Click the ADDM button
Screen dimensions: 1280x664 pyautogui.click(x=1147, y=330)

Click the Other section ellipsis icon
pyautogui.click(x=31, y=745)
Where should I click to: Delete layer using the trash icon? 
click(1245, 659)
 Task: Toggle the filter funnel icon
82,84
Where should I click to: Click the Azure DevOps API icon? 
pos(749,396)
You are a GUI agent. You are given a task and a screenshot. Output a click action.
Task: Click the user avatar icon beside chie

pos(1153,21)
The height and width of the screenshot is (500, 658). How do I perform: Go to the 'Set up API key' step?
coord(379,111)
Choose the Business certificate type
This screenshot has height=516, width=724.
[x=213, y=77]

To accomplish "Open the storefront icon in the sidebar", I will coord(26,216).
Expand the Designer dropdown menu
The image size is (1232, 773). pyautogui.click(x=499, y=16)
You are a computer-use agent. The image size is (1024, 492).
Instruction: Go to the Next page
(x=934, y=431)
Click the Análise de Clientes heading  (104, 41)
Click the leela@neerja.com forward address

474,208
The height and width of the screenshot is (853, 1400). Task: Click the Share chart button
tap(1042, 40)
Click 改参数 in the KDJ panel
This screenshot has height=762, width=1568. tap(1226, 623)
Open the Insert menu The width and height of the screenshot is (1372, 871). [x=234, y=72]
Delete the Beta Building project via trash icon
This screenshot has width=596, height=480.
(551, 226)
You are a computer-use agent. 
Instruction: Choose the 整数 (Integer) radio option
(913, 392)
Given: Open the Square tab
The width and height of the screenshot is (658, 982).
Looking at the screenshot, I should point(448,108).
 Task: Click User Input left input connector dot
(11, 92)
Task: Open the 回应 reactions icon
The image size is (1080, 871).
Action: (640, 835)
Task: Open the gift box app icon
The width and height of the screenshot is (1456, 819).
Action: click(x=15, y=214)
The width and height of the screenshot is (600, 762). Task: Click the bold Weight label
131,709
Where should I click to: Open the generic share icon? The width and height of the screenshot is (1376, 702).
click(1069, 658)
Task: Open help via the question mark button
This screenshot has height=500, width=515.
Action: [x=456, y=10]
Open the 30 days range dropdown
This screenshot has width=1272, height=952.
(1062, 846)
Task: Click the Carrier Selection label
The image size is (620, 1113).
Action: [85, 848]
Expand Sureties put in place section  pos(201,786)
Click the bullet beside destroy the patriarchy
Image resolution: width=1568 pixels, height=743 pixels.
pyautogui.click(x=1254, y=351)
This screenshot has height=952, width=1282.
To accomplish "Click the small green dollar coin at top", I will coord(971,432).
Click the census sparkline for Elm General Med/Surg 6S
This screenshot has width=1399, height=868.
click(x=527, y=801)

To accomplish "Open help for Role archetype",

> **Direction**
Reproduce all of the lines above, from the first to the last, character for character, with no changes.

> **Problem solution**
Click the ADDM button
Screen dimensions: 1280x664 pyautogui.click(x=1147, y=330)

Click the Other section ellipsis icon
pyautogui.click(x=31, y=745)
Where should I click to: Delete layer using the trash icon? 
click(1245, 659)
 Task: Toggle the filter funnel icon
82,84
Where should I click to: Click the Azure DevOps API icon? 
pos(749,396)
You are a GUI agent. You are given a task and a screenshot. Output a click action.
Task: Click the user avatar icon beside chie

pos(1153,21)
The height and width of the screenshot is (500, 658). How do I perform: Go to the 'Set up API key' step?
coord(379,111)
Choose the Business certificate type
This screenshot has height=516, width=724.
[x=213, y=77]

To accomplish "Open the storefront icon in the sidebar", I will coord(26,216).
Expand the Designer dropdown menu
The image size is (1232, 773). pyautogui.click(x=499, y=16)
You are a computer-use agent. The image size is (1024, 492).
Instruction: Go to the Next page
(x=934, y=431)
Click the Análise de Clientes heading  (104, 41)
Click the leela@neerja.com forward address

474,208
The height and width of the screenshot is (853, 1400). Task: Click the Share chart button
tap(1042, 40)
Click 改参数 in the KDJ panel
This screenshot has height=762, width=1568. tap(1226, 623)
Open the Insert menu The width and height of the screenshot is (1372, 871). [x=234, y=72]
Delete the Beta Building project via trash icon
This screenshot has width=596, height=480.
(551, 226)
You are a computer-use agent. 
Instruction: Choose the 整数 (Integer) radio option
(913, 392)
Given: Open the Square tab
The width and height of the screenshot is (658, 982).
Looking at the screenshot, I should point(448,108).
 Task: Click User Input left input connector dot
(11, 92)
Task: Open the 回应 reactions icon
The image size is (1080, 871).
Action: (640, 835)
Task: Open the gift box app icon
The width and height of the screenshot is (1456, 819).
Action: click(x=15, y=214)
The width and height of the screenshot is (600, 762). Task: Click the bold Weight label
131,709
Where should I click to: Open the generic share icon? The width and height of the screenshot is (1376, 702).
click(1069, 658)
Task: Open help via the question mark button
This screenshot has height=500, width=515.
Action: [x=456, y=10]
Open the 30 days range dropdown
This screenshot has width=1272, height=952.
(1062, 846)
Task: Click the Carrier Selection label
The image size is (620, 1113).
Action: [85, 848]
Expand Sureties put in place section  pos(201,786)
Click the bullet beside destroy the patriarchy
Image resolution: width=1568 pixels, height=743 pixels.
pyautogui.click(x=1254, y=351)
This screenshot has height=952, width=1282.
To accomplish "Click the small green dollar coin at top", I will coord(971,432).
Click the census sparkline for Elm General Med/Surg 6S
This screenshot has width=1399, height=868.
click(x=527, y=801)

To accomplish "Open help for Role archetype",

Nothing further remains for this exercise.